Items listed in a dataset
..............................

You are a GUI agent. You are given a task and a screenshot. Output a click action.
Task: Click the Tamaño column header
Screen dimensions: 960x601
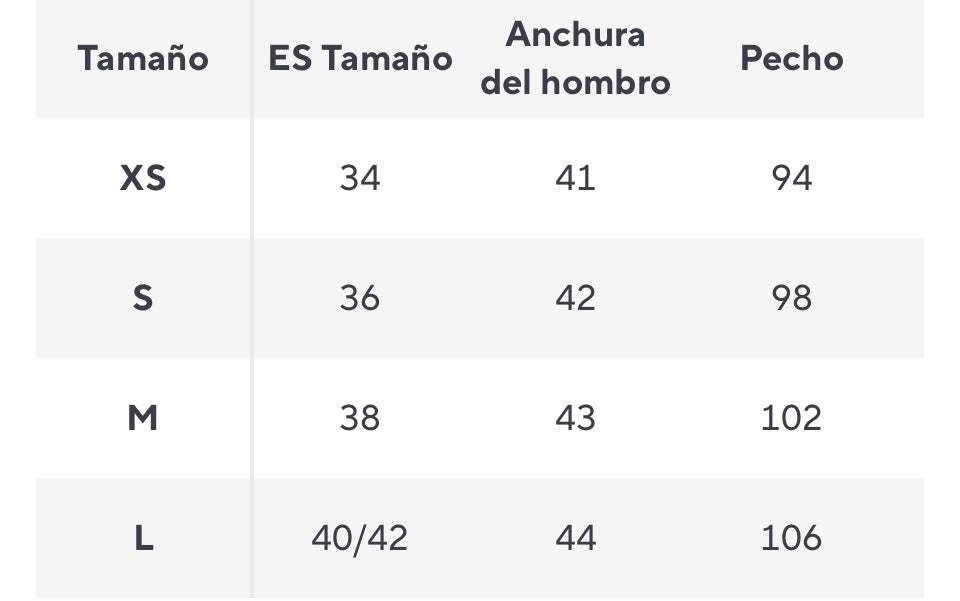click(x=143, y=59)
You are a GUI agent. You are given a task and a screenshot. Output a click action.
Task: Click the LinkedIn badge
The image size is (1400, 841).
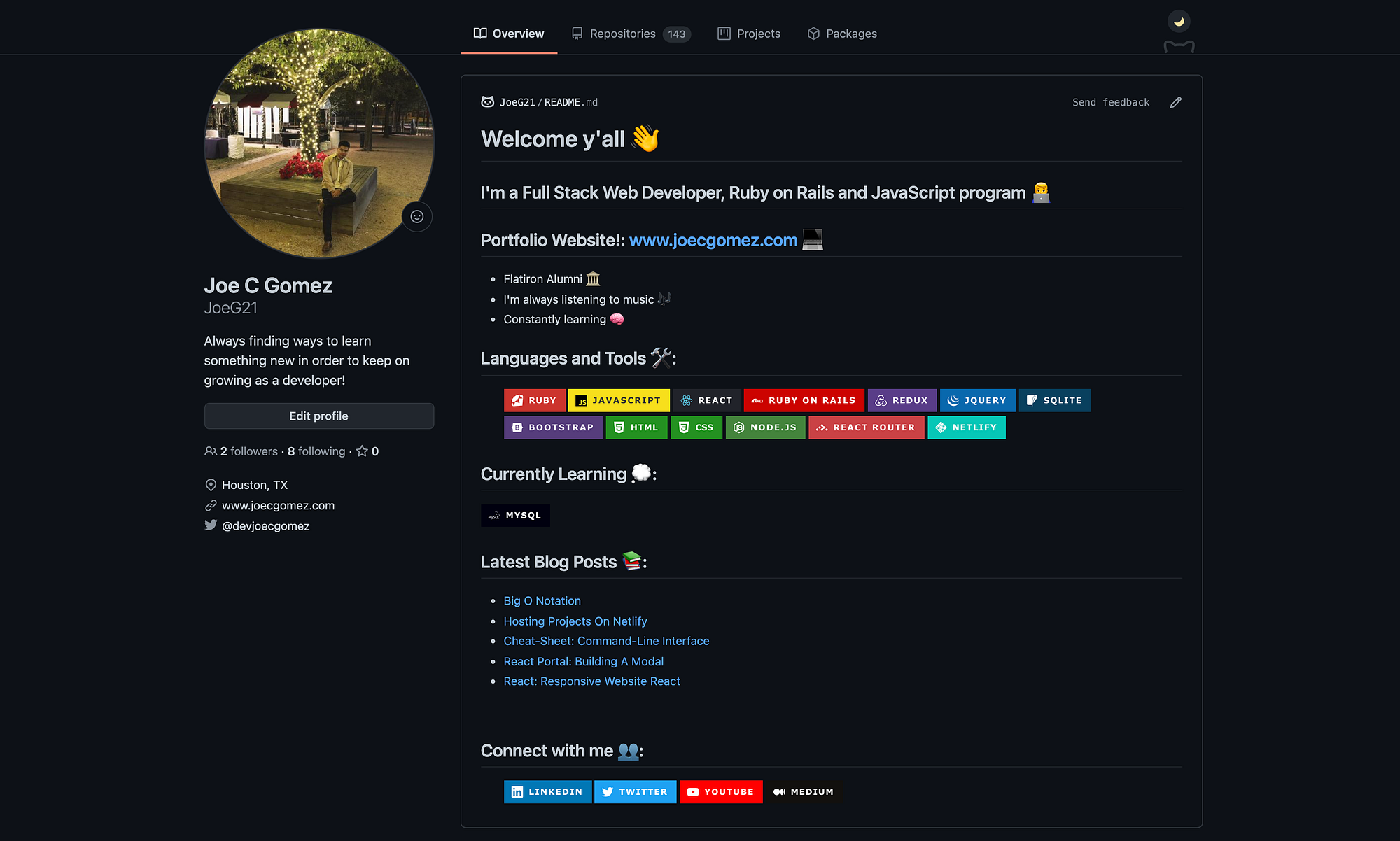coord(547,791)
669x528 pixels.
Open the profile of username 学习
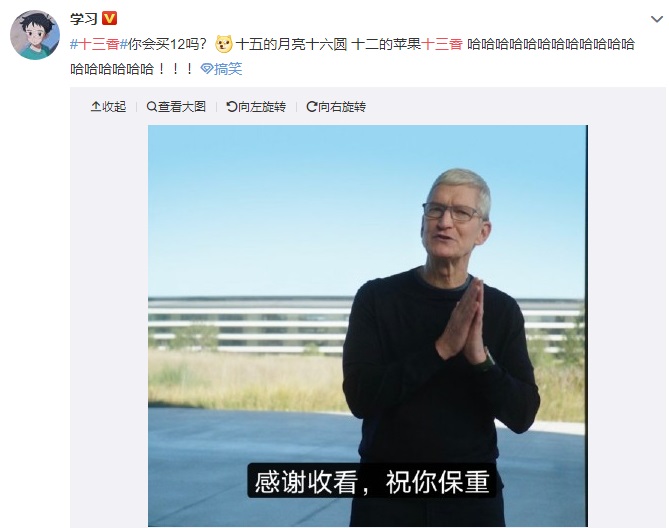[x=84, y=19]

..............................

(WHAT YOU HAVE TO DO) Copy out every entry exactly as written, but not the pictures.

(WRITTEN ANSWER)
You are a GUI agent. You are given a task and a screenshot. Output a click action.
Task: Click the Tamaño column header
Screen dimensions: 960x601
click(x=143, y=59)
You are a GUI agent. You are given a task and a screenshot. Output a click action.
Task: Click the LinkedIn badge
The image size is (1400, 841).
coord(547,791)
669x528 pixels.
Open the profile of username 学习
[x=84, y=19]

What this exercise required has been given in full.